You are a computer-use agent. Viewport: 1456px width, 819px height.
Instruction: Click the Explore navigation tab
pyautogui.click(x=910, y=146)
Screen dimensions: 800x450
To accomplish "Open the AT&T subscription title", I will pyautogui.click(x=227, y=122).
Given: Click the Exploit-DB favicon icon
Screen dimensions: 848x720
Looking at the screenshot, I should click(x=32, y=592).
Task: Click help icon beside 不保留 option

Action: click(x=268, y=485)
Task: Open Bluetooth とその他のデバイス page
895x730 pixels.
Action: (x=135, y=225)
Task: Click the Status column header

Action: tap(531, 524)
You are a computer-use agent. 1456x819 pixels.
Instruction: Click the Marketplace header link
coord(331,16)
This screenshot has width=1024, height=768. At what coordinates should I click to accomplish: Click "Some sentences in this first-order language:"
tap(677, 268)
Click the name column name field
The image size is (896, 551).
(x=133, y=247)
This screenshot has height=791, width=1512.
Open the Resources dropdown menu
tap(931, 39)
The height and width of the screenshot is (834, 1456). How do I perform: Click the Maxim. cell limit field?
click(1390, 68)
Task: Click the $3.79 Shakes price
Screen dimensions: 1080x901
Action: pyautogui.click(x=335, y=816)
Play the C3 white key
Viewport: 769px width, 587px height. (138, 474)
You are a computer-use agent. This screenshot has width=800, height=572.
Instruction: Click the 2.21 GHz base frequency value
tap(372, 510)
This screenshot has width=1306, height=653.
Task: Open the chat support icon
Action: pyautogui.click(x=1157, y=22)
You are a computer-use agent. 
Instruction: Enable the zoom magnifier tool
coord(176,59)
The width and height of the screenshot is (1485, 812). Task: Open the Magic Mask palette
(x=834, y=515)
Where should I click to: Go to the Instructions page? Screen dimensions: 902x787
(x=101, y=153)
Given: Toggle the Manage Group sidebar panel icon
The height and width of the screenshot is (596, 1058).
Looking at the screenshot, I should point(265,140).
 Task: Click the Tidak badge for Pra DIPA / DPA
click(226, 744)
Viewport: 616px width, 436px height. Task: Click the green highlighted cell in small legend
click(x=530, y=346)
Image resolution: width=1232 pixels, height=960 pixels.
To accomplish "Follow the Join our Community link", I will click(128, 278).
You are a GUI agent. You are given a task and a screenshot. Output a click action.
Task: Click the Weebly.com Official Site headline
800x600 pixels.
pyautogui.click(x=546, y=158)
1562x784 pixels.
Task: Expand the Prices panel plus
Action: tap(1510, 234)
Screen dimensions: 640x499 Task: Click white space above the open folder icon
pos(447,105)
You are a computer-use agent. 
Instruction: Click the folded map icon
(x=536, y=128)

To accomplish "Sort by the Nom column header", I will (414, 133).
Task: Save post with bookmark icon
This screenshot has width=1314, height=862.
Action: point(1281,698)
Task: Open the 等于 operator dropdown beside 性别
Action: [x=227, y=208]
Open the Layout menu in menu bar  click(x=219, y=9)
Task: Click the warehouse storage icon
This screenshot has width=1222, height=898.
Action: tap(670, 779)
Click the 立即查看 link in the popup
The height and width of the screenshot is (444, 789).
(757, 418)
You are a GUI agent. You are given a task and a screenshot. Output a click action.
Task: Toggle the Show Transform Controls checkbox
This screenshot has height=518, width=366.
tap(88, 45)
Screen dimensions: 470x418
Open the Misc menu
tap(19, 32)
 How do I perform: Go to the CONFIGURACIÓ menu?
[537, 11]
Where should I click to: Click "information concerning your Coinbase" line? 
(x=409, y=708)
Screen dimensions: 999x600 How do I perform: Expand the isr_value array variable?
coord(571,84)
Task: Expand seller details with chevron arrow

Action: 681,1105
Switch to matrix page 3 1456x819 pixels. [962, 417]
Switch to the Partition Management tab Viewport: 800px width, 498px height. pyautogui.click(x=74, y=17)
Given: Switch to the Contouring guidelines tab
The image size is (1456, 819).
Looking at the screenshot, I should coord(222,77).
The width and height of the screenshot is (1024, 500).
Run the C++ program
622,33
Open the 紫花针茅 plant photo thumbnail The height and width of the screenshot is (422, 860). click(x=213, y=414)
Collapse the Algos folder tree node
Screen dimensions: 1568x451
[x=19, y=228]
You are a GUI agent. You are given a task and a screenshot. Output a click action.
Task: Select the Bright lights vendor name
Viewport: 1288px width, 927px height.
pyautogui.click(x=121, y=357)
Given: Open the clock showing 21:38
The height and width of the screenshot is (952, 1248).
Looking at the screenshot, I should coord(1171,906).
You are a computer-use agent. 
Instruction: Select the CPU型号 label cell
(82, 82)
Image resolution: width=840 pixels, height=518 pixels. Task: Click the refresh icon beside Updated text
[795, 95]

PROBLEM TO WORK ON:
Reproduce every row above verbatim, keeping the original line breaks and order.

WRITTEN RESPONSE:
You are a computer-use agent. Viewport: 1456px width, 819px height.
Instruction: Click the Explore navigation tab
pyautogui.click(x=910, y=146)
Screen dimensions: 800x450
To accomplish "Open the AT&T subscription title", I will pyautogui.click(x=227, y=122).
Given: Click the Exploit-DB favicon icon
Screen dimensions: 848x720
Looking at the screenshot, I should click(x=32, y=592).
Task: Click help icon beside 不保留 option

Action: click(x=268, y=485)
Task: Open Bluetooth とその他のデバイス page
895x730 pixels.
Action: (x=135, y=225)
Task: Click the Status column header

Action: tap(531, 524)
You are a computer-use agent. 1456x819 pixels.
Instruction: Click the Marketplace header link
coord(331,16)
This screenshot has width=1024, height=768. At what coordinates should I click to accomplish: Click "Some sentences in this first-order language:"
tap(677, 268)
Click the name column name field
The image size is (896, 551).
(x=133, y=247)
This screenshot has height=791, width=1512.
Open the Resources dropdown menu
tap(931, 39)
The height and width of the screenshot is (834, 1456). How do I perform: Click the Maxim. cell limit field?
click(1390, 68)
Task: Click the $3.79 Shakes price
Screen dimensions: 1080x901
Action: pyautogui.click(x=335, y=816)
Play the C3 white key
Viewport: 769px width, 587px height. (138, 474)
You are a computer-use agent. This screenshot has width=800, height=572.
Instruction: Click the 2.21 GHz base frequency value
tap(372, 510)
This screenshot has width=1306, height=653.
Task: Open the chat support icon
Action: pyautogui.click(x=1157, y=22)
You are a computer-use agent. 
Instruction: Enable the zoom magnifier tool
coord(176,59)
The width and height of the screenshot is (1485, 812). Task: Open the Magic Mask palette
(x=834, y=515)
Where should I click to: Go to the Instructions page? Screen dimensions: 902x787
(x=101, y=153)
Given: Toggle the Manage Group sidebar panel icon
The height and width of the screenshot is (596, 1058).
Looking at the screenshot, I should point(265,140).
 Task: Click the Tidak badge for Pra DIPA / DPA
click(226, 744)
Viewport: 616px width, 436px height. Task: Click the green highlighted cell in small legend
click(x=530, y=346)
Image resolution: width=1232 pixels, height=960 pixels.
To accomplish "Follow the Join our Community link", I will click(128, 278).
You are a GUI agent. You are given a task and a screenshot. Output a click action.
Task: Click the Weebly.com Official Site headline
800x600 pixels.
pyautogui.click(x=546, y=158)
1562x784 pixels.
Task: Expand the Prices panel plus
Action: tap(1510, 234)
Screen dimensions: 640x499 Task: Click white space above the open folder icon
pos(447,105)
You are a computer-use agent. 
Instruction: Click the folded map icon
(x=536, y=128)

To accomplish "Sort by the Nom column header", I will (414, 133).
Task: Save post with bookmark icon
This screenshot has width=1314, height=862.
Action: point(1281,698)
Task: Open the 等于 operator dropdown beside 性别
Action: [x=227, y=208]
Open the Layout menu in menu bar  click(x=219, y=9)
Task: Click the warehouse storage icon
This screenshot has width=1222, height=898.
Action: tap(670, 779)
Click the 立即查看 link in the popup
The height and width of the screenshot is (444, 789).
(757, 418)
You are a GUI agent. You are given a task and a screenshot. Output a click action.
Task: Toggle the Show Transform Controls checkbox
This screenshot has height=518, width=366.
tap(88, 45)
Screen dimensions: 470x418
Open the Misc menu
tap(19, 32)
 How do I perform: Go to the CONFIGURACIÓ menu?
[537, 11]
Where should I click to: Click "information concerning your Coinbase" line? 
(x=409, y=708)
Screen dimensions: 999x600 How do I perform: Expand the isr_value array variable?
coord(571,84)
Task: Expand seller details with chevron arrow

Action: 681,1105
Switch to matrix page 3 1456x819 pixels. [962, 417]
Switch to the Partition Management tab Viewport: 800px width, 498px height. pyautogui.click(x=74, y=17)
Given: Switch to the Contouring guidelines tab
The image size is (1456, 819).
Looking at the screenshot, I should coord(222,77).
The width and height of the screenshot is (1024, 500).
Run the C++ program
622,33
Open the 紫花针茅 plant photo thumbnail The height and width of the screenshot is (422, 860). click(x=213, y=414)
Collapse the Algos folder tree node
Screen dimensions: 1568x451
[x=19, y=228]
You are a GUI agent. You are given a task and a screenshot. Output a click action.
Task: Select the Bright lights vendor name
Viewport: 1288px width, 927px height.
pyautogui.click(x=121, y=357)
Given: Open the clock showing 21:38
The height and width of the screenshot is (952, 1248).
Looking at the screenshot, I should coord(1171,906).
You are a computer-use agent. 
Instruction: Select the CPU型号 label cell
(82, 82)
Image resolution: width=840 pixels, height=518 pixels. Task: Click the refresh icon beside Updated text
[795, 95]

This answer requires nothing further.